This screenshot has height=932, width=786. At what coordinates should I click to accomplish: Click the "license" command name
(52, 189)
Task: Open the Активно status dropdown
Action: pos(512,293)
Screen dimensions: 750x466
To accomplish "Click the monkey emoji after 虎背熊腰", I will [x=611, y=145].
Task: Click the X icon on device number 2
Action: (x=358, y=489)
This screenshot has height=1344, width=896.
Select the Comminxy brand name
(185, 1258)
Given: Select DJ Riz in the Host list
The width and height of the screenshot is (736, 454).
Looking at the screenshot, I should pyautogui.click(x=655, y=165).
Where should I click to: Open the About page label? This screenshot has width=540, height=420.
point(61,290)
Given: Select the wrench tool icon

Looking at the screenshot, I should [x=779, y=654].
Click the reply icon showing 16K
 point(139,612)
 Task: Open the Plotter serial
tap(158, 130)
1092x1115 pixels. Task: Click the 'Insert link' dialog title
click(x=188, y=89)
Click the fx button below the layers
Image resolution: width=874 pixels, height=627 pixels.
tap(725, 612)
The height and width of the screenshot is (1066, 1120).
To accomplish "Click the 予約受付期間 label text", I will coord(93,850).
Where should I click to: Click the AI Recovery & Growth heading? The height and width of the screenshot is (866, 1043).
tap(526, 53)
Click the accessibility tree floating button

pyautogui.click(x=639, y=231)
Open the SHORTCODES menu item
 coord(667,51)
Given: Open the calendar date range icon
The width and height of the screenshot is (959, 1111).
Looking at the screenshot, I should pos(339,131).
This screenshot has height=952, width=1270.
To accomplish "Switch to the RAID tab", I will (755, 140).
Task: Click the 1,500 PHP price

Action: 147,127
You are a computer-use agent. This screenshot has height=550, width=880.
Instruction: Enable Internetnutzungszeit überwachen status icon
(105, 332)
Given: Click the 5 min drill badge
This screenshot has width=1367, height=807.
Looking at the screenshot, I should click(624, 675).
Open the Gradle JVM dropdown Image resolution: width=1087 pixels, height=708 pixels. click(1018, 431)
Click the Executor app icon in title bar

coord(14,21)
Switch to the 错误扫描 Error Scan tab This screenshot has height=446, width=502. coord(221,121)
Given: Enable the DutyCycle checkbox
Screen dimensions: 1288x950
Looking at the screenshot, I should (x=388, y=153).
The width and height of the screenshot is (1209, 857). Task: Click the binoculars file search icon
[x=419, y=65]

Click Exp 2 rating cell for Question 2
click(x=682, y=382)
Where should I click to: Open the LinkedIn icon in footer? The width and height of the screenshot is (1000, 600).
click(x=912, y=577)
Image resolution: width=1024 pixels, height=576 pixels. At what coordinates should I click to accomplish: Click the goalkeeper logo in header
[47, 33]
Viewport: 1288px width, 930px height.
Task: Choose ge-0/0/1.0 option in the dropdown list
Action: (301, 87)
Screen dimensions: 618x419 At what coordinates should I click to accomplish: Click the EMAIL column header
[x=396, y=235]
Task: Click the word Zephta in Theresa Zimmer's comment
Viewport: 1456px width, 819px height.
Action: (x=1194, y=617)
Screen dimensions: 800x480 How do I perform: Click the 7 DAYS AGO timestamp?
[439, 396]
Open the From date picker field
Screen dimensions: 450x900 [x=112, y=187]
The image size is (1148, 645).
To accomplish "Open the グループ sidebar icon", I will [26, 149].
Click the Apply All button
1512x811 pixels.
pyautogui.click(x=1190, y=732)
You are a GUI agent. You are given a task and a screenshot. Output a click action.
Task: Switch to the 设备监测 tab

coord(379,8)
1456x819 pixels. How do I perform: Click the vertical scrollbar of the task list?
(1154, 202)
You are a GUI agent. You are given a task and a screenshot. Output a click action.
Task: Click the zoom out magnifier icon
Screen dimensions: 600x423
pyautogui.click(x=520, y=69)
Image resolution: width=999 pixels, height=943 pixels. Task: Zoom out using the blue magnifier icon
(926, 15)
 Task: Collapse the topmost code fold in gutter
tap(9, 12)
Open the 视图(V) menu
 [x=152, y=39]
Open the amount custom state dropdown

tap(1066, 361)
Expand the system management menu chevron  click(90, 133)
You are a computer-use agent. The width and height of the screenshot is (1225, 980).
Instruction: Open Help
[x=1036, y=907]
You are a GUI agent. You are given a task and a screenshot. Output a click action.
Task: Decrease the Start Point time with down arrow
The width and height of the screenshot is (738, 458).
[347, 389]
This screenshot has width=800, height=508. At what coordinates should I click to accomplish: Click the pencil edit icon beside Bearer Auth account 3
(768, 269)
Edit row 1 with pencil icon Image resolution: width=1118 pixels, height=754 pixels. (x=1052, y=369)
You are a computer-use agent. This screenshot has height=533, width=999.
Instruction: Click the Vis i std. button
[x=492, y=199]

**Task goal**
From the records above, transcribe without alteration every line from the one with "The image size is (1148, 645)." to the one with "Expand the system", inclusive.

**Answer area**
The image size is (1148, 645).
To accomplish "Open the グループ sidebar icon", I will [26, 149].
Click the Apply All button
1512x811 pixels.
pyautogui.click(x=1190, y=732)
You are a GUI agent. You are given a task and a screenshot. Output a click action.
Task: Switch to the 设备监测 tab

coord(379,8)
1456x819 pixels. How do I perform: Click the vertical scrollbar of the task list?
(1154, 202)
You are a GUI agent. You are given a task and a screenshot. Output a click action.
Task: Click the zoom out magnifier icon
Screen dimensions: 600x423
pyautogui.click(x=520, y=69)
Image resolution: width=999 pixels, height=943 pixels. Task: Zoom out using the blue magnifier icon
(926, 15)
 Task: Collapse the topmost code fold in gutter
tap(9, 12)
Open the 视图(V) menu
 [x=152, y=39]
Open the amount custom state dropdown

tap(1066, 361)
Expand the system management menu chevron  click(90, 133)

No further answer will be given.